Task objective =
Print every line of the listing below, starting with the line that holds "Where should I click to: Collapse" and going on through the line that holds "Open the 2 guests selector", both included, and print nothing else.
---- Listed records
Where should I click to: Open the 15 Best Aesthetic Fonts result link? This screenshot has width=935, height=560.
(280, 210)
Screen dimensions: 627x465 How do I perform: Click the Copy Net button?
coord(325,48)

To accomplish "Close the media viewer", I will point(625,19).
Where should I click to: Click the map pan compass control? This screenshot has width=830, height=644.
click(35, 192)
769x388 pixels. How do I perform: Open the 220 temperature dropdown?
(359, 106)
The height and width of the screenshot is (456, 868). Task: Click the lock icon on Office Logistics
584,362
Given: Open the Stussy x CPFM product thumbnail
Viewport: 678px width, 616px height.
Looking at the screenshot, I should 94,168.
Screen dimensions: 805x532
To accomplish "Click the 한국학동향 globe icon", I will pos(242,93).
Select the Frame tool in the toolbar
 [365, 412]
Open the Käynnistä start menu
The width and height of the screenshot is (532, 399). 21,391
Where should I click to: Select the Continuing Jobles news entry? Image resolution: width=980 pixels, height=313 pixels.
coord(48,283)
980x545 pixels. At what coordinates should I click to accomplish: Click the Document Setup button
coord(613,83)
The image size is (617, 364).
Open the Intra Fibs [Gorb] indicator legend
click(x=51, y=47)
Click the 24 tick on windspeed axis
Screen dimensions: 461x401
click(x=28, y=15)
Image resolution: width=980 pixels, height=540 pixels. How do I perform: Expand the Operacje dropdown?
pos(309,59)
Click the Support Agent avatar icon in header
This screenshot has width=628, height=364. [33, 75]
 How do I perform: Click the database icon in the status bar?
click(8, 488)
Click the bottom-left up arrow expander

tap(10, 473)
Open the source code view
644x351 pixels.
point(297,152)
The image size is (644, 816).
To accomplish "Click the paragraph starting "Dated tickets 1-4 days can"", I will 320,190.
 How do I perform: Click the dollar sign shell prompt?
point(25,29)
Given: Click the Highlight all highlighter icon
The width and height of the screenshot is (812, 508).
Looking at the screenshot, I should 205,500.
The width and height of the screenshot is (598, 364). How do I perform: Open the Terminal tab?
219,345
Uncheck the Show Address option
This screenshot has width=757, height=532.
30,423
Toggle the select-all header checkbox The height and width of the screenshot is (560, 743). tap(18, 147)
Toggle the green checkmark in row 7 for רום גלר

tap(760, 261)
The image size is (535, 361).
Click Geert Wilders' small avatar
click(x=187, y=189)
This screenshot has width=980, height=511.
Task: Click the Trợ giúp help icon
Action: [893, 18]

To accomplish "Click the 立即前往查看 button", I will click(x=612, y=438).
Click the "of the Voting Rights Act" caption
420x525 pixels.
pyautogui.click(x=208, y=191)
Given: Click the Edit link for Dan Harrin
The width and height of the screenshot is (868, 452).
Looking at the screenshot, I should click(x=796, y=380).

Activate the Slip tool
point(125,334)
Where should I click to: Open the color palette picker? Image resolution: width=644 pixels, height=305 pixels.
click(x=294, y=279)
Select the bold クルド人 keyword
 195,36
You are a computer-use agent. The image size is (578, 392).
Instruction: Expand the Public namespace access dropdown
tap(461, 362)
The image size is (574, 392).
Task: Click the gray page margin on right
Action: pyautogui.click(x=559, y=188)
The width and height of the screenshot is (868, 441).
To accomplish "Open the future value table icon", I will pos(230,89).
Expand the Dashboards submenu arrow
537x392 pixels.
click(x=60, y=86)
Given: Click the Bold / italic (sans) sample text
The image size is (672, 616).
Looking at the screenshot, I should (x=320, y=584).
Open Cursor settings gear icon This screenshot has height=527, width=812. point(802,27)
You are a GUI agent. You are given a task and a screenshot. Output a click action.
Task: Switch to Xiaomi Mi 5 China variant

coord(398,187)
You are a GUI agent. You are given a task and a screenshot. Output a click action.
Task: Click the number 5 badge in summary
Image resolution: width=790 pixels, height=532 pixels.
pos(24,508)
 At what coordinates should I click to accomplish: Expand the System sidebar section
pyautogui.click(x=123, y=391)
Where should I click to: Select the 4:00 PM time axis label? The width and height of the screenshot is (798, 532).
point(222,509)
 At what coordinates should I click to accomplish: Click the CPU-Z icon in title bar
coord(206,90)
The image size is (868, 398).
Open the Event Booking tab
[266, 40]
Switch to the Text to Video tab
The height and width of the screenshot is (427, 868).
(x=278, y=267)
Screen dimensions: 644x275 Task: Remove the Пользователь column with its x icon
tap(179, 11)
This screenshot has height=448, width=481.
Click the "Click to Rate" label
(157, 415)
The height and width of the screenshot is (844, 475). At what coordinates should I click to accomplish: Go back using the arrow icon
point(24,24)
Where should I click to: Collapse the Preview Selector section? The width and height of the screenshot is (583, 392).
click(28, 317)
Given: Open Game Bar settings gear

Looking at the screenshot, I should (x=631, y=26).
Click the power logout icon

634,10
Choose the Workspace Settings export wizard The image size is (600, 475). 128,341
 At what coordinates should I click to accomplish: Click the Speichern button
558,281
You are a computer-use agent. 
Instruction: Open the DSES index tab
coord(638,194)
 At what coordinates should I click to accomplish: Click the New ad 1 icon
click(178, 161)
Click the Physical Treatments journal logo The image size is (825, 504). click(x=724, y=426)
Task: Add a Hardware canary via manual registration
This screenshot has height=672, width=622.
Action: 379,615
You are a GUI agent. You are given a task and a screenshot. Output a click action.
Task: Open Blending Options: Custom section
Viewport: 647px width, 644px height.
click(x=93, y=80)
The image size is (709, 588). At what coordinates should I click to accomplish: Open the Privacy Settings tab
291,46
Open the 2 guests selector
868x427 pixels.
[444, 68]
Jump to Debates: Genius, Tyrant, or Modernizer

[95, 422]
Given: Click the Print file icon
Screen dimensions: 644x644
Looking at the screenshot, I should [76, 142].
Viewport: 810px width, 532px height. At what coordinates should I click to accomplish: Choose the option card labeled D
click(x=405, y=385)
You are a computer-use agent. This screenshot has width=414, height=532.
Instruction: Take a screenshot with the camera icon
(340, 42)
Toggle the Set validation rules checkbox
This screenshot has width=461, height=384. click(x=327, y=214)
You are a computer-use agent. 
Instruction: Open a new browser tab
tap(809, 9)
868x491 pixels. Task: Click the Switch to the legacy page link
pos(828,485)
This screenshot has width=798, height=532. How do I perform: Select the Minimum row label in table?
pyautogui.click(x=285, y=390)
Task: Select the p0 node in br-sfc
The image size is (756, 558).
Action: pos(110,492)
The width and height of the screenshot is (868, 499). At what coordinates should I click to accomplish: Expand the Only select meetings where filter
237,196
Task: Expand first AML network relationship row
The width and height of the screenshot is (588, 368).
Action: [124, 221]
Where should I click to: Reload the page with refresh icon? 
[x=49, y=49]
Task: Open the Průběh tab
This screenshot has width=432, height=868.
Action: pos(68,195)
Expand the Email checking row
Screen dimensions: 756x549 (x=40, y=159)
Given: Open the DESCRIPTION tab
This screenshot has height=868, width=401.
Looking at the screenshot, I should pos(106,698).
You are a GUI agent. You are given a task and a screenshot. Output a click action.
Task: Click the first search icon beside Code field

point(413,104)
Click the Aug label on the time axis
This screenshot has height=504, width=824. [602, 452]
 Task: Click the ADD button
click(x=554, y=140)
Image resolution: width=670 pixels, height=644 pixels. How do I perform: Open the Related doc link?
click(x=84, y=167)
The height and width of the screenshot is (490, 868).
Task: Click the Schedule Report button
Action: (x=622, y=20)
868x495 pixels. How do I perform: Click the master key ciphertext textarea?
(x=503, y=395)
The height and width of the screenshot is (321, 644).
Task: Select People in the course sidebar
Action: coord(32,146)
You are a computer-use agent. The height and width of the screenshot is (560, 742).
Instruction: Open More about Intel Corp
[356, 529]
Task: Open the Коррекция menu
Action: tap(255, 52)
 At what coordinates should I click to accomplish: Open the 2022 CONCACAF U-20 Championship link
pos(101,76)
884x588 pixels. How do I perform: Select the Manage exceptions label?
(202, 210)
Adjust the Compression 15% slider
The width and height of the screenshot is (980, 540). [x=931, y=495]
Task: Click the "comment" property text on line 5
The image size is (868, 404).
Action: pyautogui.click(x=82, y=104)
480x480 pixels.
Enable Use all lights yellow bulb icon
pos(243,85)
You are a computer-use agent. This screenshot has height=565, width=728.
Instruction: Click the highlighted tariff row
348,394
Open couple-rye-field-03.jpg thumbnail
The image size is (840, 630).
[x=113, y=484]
--------
Expected output =
Where should I click to: Collapse the Preview Selector section? The width and height of the screenshot is (583, 392).
click(28, 317)
Given: Open Game Bar settings gear

Looking at the screenshot, I should (x=631, y=26).
Click the power logout icon

634,10
Choose the Workspace Settings export wizard The image size is (600, 475). 128,341
 At what coordinates should I click to accomplish: Click the Speichern button
558,281
You are a computer-use agent. 
Instruction: Open the DSES index tab
coord(638,194)
 At what coordinates should I click to accomplish: Click the New ad 1 icon
click(178, 161)
Click the Physical Treatments journal logo The image size is (825, 504). click(x=724, y=426)
Task: Add a Hardware canary via manual registration
This screenshot has height=672, width=622.
Action: 379,615
You are a GUI agent. You are given a task and a screenshot. Output a click action.
Task: Open Blending Options: Custom section
Viewport: 647px width, 644px height.
click(x=93, y=80)
The image size is (709, 588). At what coordinates should I click to accomplish: Open the Privacy Settings tab
291,46
Open the 2 guests selector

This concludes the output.